'Dropped' helicopter crash: the media companies behind the show

'Dropped' helicopter crash: the media companies behind the show
A view of the wreckage of one of two helicopters that collided in midair, near Villa Castelli, in Argentina's La Rioja province. (Natacha Pisarenko / Associated Press)

A helicopter crash in Argentina has killed 10 people, including three French athletes, during filming of the reality television show "Dropped."

The company behind the series is Adventure Line Productions, which specializes in adventure-themed reality programming and game shows. The show's broadcaster is TF1, the most-watched channel in France.

Adventure Line Productions was established in 1972 by producer Denis Mermet.
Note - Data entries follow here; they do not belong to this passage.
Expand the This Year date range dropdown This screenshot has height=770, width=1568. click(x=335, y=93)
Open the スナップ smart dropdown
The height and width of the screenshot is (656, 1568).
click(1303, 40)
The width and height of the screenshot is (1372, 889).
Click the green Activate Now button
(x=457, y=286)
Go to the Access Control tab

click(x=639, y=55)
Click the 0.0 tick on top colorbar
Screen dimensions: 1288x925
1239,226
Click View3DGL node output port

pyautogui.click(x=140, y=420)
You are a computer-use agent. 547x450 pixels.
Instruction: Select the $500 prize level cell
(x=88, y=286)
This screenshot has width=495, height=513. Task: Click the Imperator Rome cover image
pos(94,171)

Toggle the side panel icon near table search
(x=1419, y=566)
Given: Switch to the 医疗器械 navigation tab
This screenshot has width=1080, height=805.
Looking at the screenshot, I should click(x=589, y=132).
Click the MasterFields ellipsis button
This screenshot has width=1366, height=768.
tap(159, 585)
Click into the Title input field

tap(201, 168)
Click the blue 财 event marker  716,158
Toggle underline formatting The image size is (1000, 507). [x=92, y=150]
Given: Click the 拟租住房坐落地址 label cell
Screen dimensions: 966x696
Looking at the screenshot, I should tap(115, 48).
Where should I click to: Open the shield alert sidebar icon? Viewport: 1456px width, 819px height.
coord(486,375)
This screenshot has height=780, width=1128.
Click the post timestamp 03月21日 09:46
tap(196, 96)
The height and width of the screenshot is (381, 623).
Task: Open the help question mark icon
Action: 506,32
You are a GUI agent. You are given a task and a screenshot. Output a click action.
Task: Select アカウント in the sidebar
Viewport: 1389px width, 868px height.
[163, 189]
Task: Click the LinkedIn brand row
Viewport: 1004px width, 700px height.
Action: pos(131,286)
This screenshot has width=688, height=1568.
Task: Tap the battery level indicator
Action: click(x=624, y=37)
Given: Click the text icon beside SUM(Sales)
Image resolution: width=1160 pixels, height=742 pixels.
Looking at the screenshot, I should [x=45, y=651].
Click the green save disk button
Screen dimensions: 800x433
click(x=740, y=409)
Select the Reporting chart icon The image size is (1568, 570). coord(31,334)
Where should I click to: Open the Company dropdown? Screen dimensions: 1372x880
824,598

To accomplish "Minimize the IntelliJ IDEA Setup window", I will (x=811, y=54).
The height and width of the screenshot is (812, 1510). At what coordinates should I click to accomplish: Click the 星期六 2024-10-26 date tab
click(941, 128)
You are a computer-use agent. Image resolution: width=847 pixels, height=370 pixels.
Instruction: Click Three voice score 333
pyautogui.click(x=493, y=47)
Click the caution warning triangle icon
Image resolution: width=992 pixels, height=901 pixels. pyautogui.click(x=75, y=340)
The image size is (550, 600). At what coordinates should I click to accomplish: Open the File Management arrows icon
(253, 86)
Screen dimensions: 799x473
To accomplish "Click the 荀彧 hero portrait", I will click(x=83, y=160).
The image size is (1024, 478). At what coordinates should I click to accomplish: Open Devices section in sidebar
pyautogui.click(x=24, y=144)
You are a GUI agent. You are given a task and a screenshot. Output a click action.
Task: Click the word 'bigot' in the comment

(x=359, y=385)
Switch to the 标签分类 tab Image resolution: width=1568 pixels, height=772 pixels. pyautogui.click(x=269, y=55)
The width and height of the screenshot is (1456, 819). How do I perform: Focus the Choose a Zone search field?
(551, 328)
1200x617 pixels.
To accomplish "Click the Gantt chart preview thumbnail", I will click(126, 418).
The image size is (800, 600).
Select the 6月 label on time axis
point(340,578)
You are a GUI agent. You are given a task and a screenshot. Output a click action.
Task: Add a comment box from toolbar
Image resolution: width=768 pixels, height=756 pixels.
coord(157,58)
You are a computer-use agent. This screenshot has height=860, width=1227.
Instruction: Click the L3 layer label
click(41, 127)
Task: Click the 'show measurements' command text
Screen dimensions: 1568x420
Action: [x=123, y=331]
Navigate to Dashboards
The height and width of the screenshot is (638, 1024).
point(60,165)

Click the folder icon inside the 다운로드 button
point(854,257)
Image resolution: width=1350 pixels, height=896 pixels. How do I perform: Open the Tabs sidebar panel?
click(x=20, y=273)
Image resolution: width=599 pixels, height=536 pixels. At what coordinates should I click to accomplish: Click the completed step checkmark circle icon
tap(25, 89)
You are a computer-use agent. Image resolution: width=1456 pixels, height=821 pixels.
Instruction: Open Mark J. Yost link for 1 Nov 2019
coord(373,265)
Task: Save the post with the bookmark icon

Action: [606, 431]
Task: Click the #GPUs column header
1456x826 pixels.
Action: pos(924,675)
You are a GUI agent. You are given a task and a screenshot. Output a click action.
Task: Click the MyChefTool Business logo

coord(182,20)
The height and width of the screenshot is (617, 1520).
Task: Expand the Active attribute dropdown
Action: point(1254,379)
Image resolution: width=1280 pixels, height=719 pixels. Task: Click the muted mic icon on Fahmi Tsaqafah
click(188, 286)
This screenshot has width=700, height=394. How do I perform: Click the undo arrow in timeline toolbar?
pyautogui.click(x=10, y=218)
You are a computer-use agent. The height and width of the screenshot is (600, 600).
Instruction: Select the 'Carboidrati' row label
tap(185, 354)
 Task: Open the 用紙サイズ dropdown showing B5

Its most famous original series include the long-running "Fort Boyard" (first aired in 1990) and "Treasure Hunt." On its website, ALP says it intends to perpetuate the legacy of the late Jacques Antoine, who created both of those shows.

ALP is also known for its adaptations of popular shows for French broadcasters, including "Survivor" ("Koh-Lanta") and "How to Look Good Naked" ("Belle Toute Nue"). It is a subsidiary of Zodiak Media, an entertainment firm headquartered in Paris that owns 45 production companies.


Besides the three sports personalities  who perished, five crew members who were working on the show for ALP died in the crash. Two helicopter pilots were also killed.

"We are incredibly saddened by this tragedy and our thoughts are with everyone involved and their families at this time following the terrible helicopter crash," said Zodiak Media in a statement on Tuesday.

The larger Zodiak company has many international offices in cities including London; Stockholm; Milan, Italy; and Moscow.

Zodiak's North American division has offices in Santa Monica, New York and Mexico City, and has produced programs such as "Celebrity Wife Swap," "Hardcore Pawn" and "Mexico's Next Top Model." The Santa Monica office employs about 40 people.

"Dropped" is an adaptation of a Swedish show that follows teams of celebrities who are transported to remote locations and employ survival skills. 

In a statement in French, TF1 said that its chief executive Nonce Paolini and "all TF1 teams come together in this terrible time with the pain of the families and relatives of the victims."

TF1, which airs shows including the French version of "The Voice," is part-owned by the construction and telecommunications company Bouygues SA.

It is not yet clear whether "Dropped" will be canceled. 

The helicopter collision is not the first tragedy to befall Adventure Line Productions and TF1. In 2013, a contestant the 16th season of "Koh-Lanta," which airs on TF1, died of a heart attack suffered during filming. Shortly after the incident, a doctor working on the show committed suicide.